We partnered with Gray Television/InvestigateTV to capture harrowing images of Indiana children climbing under and crawling over trains that routinely block their paths to school, allowing railroad and government officials no room to ignore a crisis unfolding in communities across America. We showcased the gripping footage in a custom top as well as on Instagram and TikTok. We invited readers to reach out with their own experiences with blocked crossings. Reporters are combing through hundreds of tips, including more visual evidence of danger.

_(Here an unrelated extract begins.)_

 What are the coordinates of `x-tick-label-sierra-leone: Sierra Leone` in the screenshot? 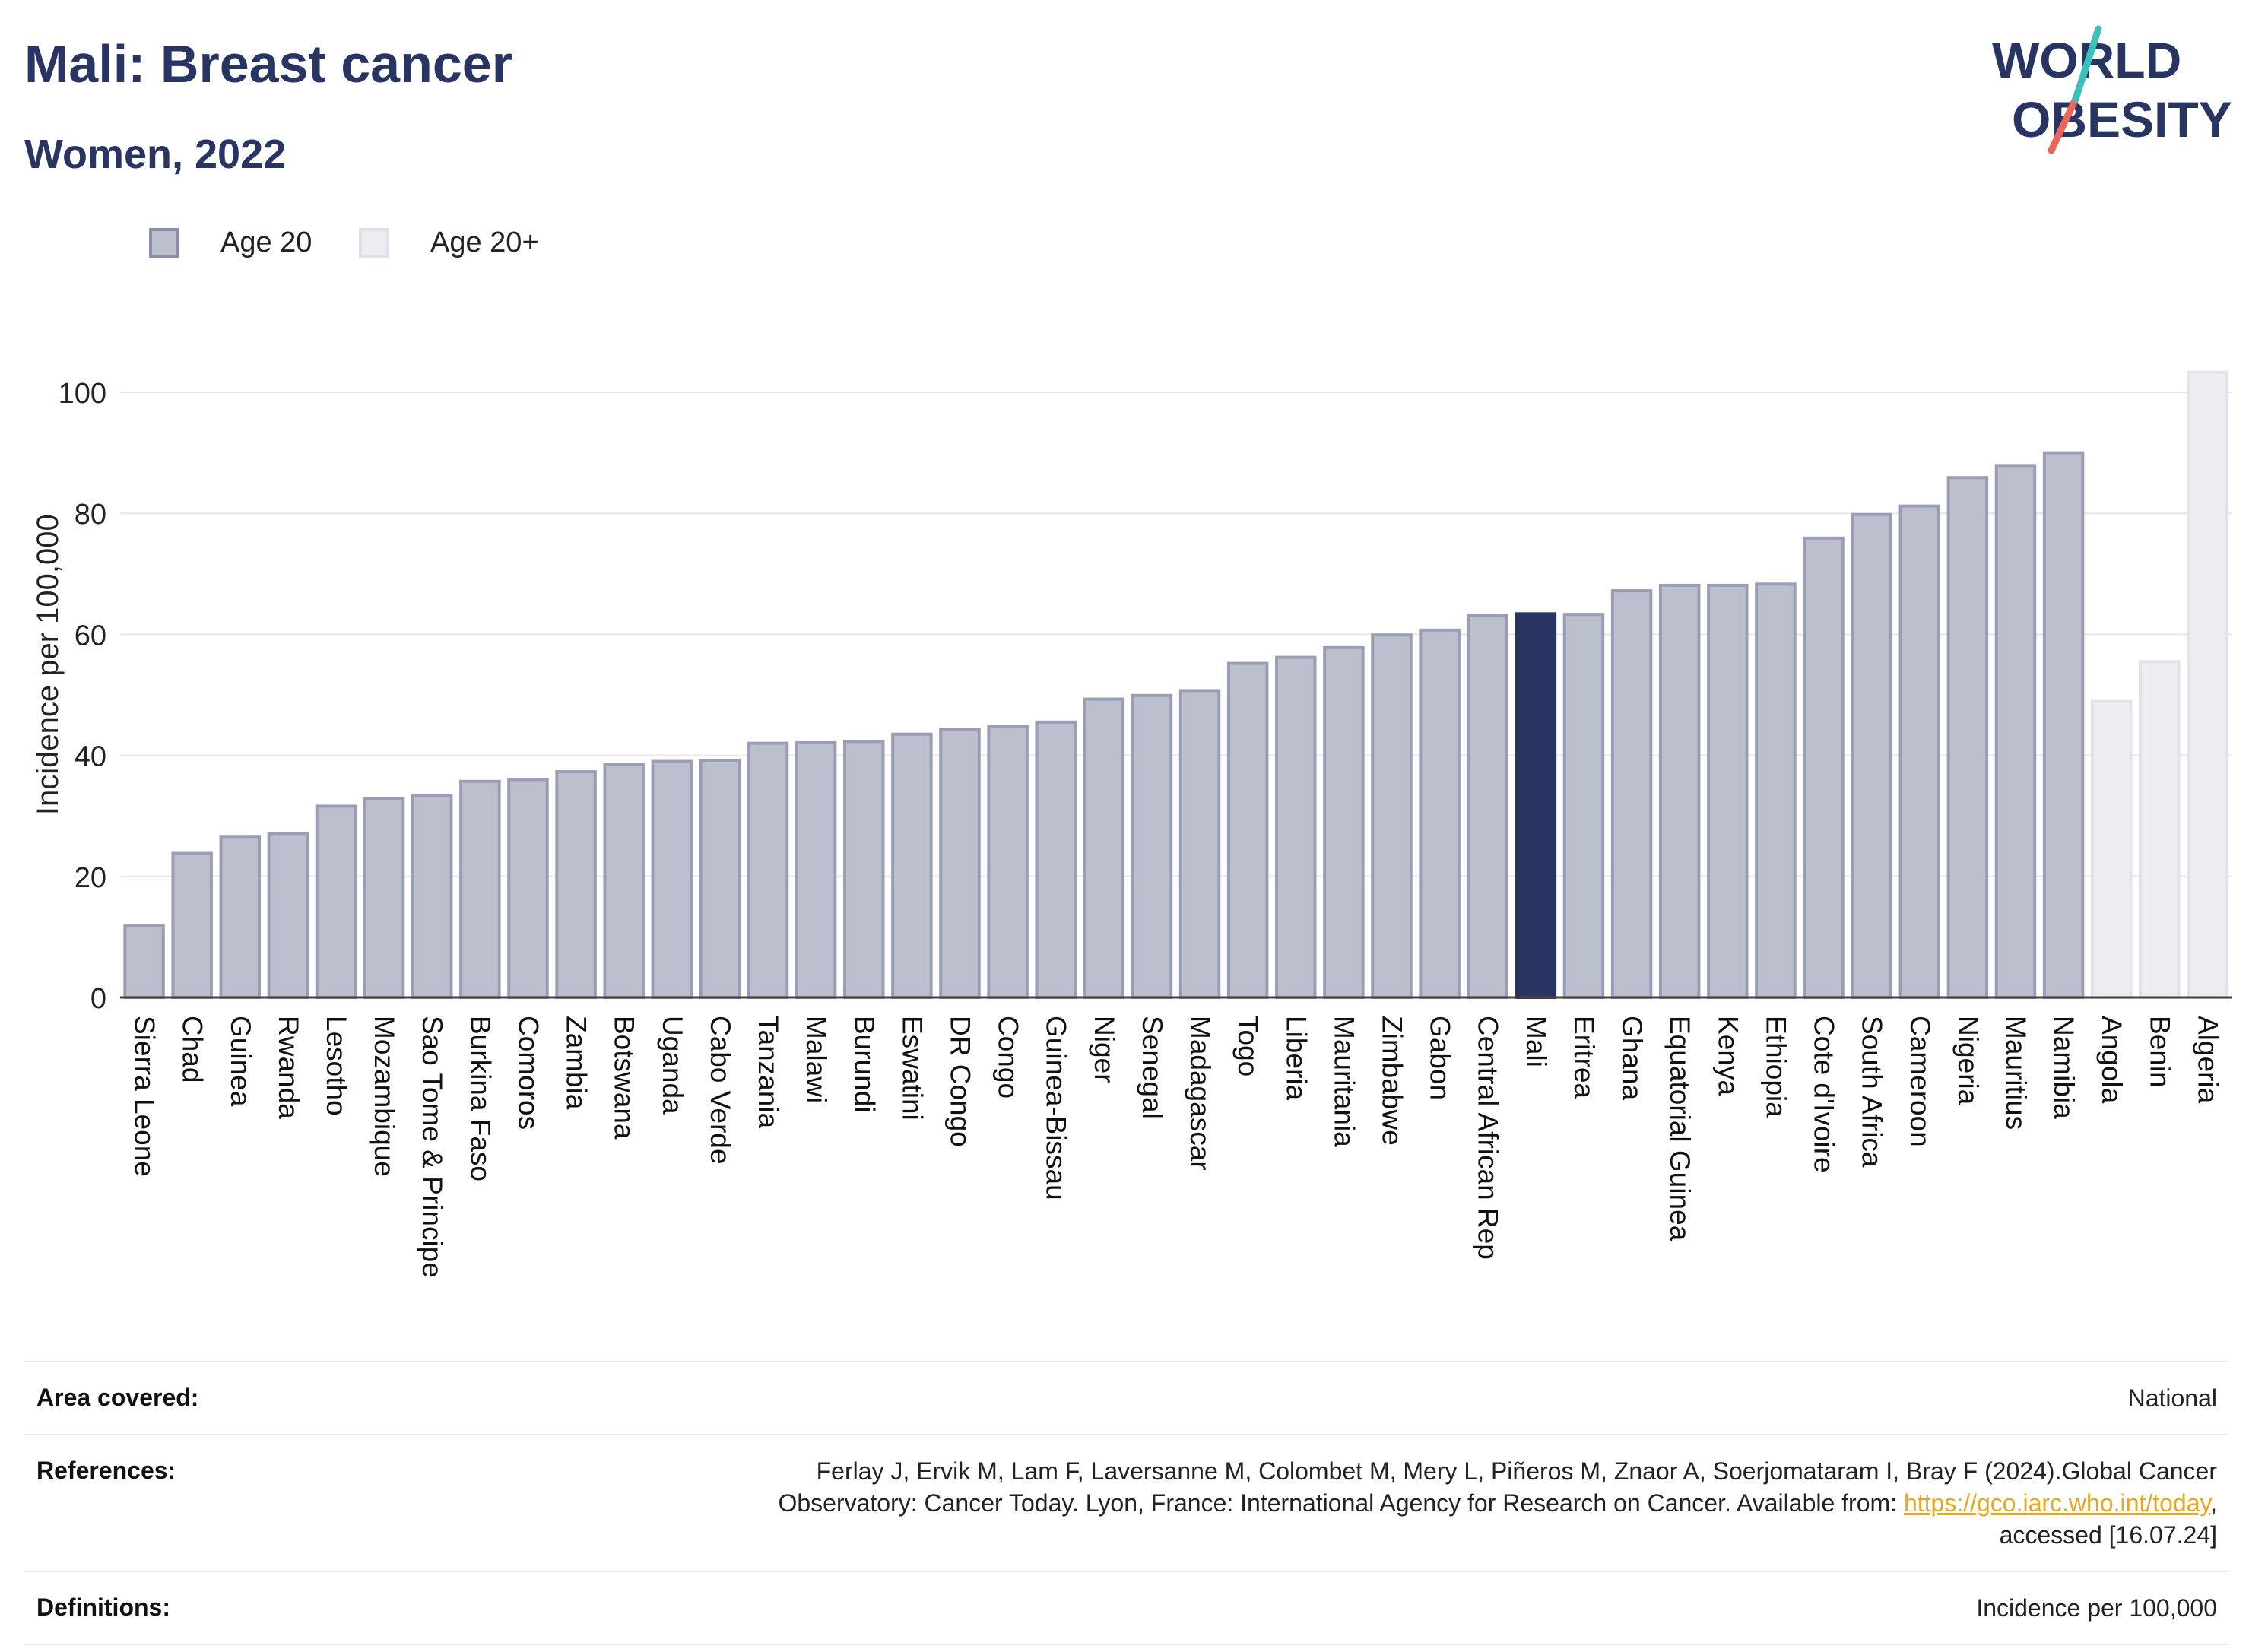 It's located at (144, 1096).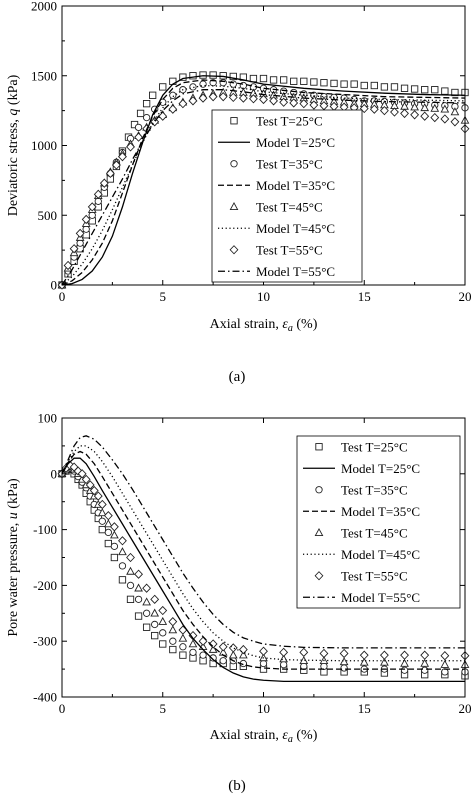  What do you see at coordinates (374, 446) in the screenshot?
I see `legend-label: Test T=25°C` at bounding box center [374, 446].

We named and shamed museums and academic institutions for holding onto the ill-gotten remains of more than 100,000 Native Americans, despite a law requiring them to be returned to their tribes. The core of the reporting is a searchable news app. It identifies where the remains were taken from, where they are held, the percentage that have been made available for repatriation, the tribes that have been notified, and other information allowing comparisons of institutions’ compliance with the law.

We exposed a secret new form of junk science that uses what people say when they call 911 to wrongfully convict them of crimes. Too long of a pause, a phrase of politeness during a call, authorities believed, could reveal a killer. Our first piece in the series was the searing narrative of a woman blamed for killing her own baby. We allowed readers to dig into the case against her with an interactive audio guide, annotating the dubious evidence of guilt. We did the same for other cases in a story that documented the systemic spread of the method. Words of Conviction won national awards including the Polk.

We repackaged the work across platforms to serve different audiences.